Early bowling balls were provided with two cylindrical holes: one for the thumb and the other for the middle finger. Later, because of difficulty in holding the weight of the ball and also to obtain better control during the delivery there came into general use a ball with three cylindrical holes: one for the thumb and the other two for the middle and ring fingers. Typically, the middle and ring finger holes are spaced from the thumb hole a sufficient distance to allow the ball to be held firmly, but comfortably, with the first and second phalanges completely inserted therein. In a three-hole ball, the middle and ring finger holes are in close proximity to each other to permit gripping of the ball without hand distortion. The ball is thus held by reason of a clamping action exerted by the thumb and the fingers in addition to the friction between the sides of the holes and the fingers.

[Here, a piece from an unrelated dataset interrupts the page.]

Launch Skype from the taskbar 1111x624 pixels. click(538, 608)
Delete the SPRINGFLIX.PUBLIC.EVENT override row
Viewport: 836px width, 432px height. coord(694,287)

While the three-fingered ball is in most common use today, primarily due to the relatively high standard weight of bowling balls, it is generally considered that the two-hole ball produces a more accurate delivery. This is due primarily to the difficulty of coordinating the two middle fingers so that they will release the bowling ball simultaneously. A small difference in the time of release by the two middle fingers significantly affects the ball trajectory resulting in a loss of accuracy.
To achieve a high degree of proficiency in the sport of bowling, it is essential that the ball properly and comfortably fit the hand and fingers of the individual bowler (particularly when a three-hole ball is used). The fit around the thumb should be just loose enough for comfort yet tight enough to maintain a frictional grip when the thumb is bent at the joint and removed from the hole upon delivery of the ball. The holes for the other fingers should fit with the same degree of looseness. When the holes are too small, the fingers soon become irritated, torn and scraped because the fingers have a tendency to expand after a few balls have been thrown. When the holes are too large, it is difficult to hold the ball properly possibly resulting in the ball slipping out of the bowler's hand prematurely during the delivery.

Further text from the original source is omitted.